Directive 1: In the records, duplicate the lines from the one containing "1800x882 pixels." through the end of the records, inclusive. Leave the pictures out of your copy.

All nerds above the age of 20 probably remember thinking how cool it would be to have the computer in Star Trek: TNG because you could talk to it and it would understand you. And now we have those computers . . . sort of.
It seems like the first application that gained popular acceptance was the Ford Sync system, despite its flaws. And the movement has just rolled on from there. Now you have Siri, Google Now, Dragon Dictation, and on and on. But how does the computer interpret what we’re saying? There has been a ton of work developing speech recognition software since the 1950’s and lots of different approaches have evolved from all that research.
Statistics and Probability Models
Automatic speech recognition work began in earnest in the 1950’s. Back then, the best theory of speech was called “acoustic-phonetics.” The acoustic-phonetic theory tried to break speech down into phonemes, the individual sounds of speech. These could be vowels, consonants or something else, like a “th” sound in “the”. Each sound has a distinct frequency, which could then be used to understand the phoneme being spoken. Using this approach, researchers were able to build systems that could recognize vowels and very simple, regular words, especially single-digit numbers. None of these systems could recognize continuous speech.
In the late 60’s, a new method of analyzing and processing speech called Linear Predictive Coding came about. Speaking from my layperson point of view, it seems that Linear Predictive Coding is essentially a computer simulation of how humans create speech: the vibration of the vocal cords at a particular pitch and frequency, the noise introduced by friction from the mouth, tongue, teeth and lips, and the tube formed by the mouth and throat. By running Linear Predictive Coding in one direction, you can analyze and break down speech into its components. By running it in the other direction, you can actually produce speech, such as Siri telling you where the nearest Chinese restaurant is.

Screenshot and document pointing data
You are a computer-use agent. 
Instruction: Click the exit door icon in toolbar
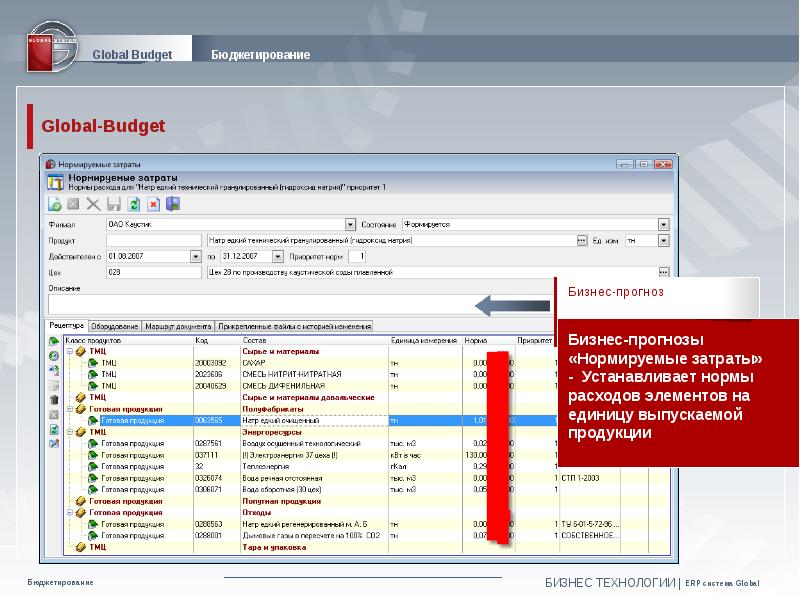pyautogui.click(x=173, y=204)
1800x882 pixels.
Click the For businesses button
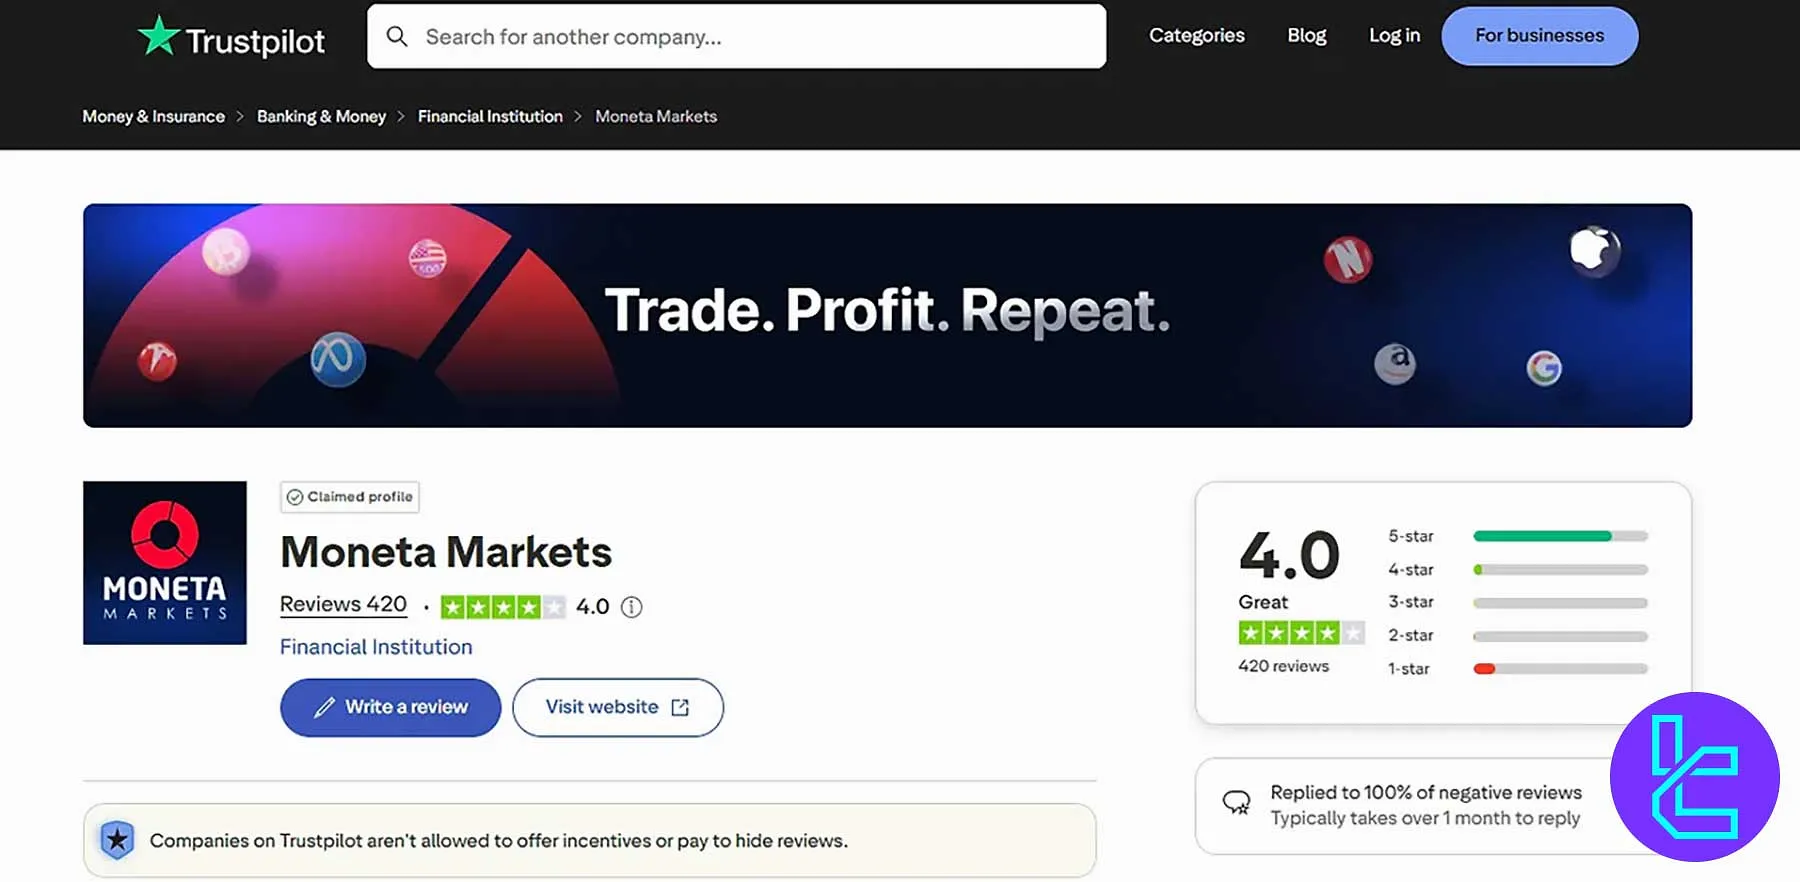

Directive 2: Translate this sentence from the speech recognition article into Spanish: "None of these systems could recognize continuous speech."

Right answer 1:
1800x882 pixels.
Click the For businesses button

Right answer 2: Ninguno de estos sistemas podía reconocer el habla continua.